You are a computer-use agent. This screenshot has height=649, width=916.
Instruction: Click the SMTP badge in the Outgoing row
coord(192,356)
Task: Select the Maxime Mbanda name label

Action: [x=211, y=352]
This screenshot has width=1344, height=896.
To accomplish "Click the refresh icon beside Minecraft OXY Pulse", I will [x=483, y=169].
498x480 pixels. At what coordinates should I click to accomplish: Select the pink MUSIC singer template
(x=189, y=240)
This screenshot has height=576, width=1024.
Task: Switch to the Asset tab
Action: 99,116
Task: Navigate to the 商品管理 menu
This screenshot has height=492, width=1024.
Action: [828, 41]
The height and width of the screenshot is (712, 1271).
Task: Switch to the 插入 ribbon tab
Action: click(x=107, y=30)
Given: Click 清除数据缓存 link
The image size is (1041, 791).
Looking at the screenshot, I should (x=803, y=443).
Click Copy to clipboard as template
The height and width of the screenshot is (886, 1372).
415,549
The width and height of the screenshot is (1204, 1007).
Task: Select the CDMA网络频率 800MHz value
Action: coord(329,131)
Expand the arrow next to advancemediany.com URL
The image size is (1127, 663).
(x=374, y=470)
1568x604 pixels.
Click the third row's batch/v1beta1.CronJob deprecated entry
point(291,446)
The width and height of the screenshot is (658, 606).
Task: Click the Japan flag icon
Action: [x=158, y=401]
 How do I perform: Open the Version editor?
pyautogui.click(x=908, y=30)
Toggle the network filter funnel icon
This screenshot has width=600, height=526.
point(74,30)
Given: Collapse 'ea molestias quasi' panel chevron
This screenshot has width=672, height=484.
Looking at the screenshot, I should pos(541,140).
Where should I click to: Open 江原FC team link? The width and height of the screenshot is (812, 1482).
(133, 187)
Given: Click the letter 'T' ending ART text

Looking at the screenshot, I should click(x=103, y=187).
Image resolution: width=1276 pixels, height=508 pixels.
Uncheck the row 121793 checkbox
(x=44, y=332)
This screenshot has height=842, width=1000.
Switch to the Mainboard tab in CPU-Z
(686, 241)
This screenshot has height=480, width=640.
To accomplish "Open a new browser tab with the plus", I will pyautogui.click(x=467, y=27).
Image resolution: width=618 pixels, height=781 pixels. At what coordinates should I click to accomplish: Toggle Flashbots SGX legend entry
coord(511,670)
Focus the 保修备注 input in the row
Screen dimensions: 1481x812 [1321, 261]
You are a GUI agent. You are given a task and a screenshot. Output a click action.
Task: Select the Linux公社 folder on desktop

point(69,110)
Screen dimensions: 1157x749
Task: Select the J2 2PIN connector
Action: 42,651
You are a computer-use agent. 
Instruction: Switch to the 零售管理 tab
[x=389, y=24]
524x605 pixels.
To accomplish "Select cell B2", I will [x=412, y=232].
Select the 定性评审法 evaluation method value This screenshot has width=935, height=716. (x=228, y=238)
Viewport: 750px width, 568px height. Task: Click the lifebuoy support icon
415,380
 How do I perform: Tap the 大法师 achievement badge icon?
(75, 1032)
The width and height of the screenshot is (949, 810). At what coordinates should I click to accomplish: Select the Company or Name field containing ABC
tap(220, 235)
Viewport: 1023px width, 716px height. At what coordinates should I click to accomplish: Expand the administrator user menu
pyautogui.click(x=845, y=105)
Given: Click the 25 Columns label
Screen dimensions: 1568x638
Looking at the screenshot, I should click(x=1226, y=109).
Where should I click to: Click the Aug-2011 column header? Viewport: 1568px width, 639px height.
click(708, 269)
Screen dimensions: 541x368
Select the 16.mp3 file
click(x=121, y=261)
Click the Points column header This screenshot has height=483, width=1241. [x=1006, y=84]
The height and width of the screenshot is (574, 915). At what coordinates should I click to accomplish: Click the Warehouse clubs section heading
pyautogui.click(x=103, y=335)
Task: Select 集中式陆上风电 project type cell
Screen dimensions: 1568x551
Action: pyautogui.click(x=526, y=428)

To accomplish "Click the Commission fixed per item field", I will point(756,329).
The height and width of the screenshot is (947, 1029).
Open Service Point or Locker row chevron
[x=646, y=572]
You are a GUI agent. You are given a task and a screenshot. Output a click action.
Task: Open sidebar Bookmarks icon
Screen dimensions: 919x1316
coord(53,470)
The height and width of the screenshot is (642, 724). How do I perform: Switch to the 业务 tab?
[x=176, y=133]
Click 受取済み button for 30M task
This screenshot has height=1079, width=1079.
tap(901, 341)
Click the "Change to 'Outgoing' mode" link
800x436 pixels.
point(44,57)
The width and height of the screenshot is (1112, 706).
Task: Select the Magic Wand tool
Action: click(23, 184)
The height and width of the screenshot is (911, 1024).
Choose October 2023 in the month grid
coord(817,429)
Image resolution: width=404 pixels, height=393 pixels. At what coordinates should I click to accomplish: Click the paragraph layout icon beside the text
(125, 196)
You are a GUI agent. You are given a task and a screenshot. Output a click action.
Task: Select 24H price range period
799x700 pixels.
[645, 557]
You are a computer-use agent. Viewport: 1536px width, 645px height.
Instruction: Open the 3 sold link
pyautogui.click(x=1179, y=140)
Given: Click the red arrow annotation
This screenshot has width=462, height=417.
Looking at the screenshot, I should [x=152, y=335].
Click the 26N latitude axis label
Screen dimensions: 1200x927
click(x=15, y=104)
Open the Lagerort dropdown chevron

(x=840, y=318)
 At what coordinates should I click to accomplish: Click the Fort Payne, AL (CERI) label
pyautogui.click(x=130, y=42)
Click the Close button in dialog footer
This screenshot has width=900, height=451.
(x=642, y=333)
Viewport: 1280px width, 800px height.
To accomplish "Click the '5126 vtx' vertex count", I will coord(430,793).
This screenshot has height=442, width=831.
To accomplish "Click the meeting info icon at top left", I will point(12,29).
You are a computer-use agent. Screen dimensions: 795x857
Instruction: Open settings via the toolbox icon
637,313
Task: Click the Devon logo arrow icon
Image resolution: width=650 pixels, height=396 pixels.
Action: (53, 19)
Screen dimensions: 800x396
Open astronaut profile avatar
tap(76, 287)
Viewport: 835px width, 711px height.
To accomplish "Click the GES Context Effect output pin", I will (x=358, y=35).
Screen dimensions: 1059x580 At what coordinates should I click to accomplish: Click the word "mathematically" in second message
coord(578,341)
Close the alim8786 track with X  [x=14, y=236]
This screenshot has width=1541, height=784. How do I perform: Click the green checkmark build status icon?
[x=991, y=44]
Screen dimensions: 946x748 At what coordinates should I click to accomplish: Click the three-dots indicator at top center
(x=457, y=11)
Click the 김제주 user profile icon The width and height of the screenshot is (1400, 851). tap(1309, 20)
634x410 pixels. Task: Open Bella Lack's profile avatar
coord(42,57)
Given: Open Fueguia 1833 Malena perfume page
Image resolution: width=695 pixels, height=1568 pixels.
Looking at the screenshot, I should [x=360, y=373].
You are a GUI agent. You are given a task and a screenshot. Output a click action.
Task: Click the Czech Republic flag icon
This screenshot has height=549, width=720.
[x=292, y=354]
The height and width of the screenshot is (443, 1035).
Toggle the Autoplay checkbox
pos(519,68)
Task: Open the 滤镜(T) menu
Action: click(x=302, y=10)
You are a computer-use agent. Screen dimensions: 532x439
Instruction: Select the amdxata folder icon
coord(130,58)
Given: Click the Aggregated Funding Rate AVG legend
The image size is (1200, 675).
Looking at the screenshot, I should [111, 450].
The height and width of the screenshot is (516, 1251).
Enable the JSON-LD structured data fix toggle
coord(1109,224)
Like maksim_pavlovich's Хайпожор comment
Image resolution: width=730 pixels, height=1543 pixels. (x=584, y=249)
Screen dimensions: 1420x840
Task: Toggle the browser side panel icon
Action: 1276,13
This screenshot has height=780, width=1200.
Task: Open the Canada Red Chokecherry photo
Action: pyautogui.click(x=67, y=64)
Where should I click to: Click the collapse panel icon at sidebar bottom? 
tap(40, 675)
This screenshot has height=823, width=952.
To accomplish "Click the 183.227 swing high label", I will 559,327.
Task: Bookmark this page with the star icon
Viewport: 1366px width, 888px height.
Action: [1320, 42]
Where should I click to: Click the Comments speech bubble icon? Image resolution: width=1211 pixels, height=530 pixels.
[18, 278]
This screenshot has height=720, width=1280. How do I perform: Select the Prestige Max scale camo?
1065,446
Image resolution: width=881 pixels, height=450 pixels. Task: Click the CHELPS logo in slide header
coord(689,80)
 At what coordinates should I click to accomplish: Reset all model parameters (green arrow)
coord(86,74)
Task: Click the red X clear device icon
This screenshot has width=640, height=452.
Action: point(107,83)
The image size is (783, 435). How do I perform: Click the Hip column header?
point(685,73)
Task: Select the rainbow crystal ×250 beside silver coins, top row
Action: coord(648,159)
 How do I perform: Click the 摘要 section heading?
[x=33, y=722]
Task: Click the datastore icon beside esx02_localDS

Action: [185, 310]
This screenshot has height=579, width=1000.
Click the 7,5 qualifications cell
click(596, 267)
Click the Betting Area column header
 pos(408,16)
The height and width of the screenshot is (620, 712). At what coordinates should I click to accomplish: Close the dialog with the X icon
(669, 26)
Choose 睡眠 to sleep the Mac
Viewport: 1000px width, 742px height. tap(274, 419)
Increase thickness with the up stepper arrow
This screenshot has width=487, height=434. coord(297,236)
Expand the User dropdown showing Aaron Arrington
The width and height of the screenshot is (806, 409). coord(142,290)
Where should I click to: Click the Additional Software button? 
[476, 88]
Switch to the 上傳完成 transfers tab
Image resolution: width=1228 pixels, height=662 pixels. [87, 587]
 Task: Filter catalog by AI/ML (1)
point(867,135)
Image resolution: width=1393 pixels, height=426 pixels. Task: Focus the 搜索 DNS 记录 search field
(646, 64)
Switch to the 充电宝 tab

◆ **EXERCISE AIM**
In which lines of the records does the word "page" appear? Copy each of them.

◆ **RESPONSE FOR THIS EXERCISE**
Given: Open Fueguia 1833 Malena perfume page
Task: Bookmark this page with the star icon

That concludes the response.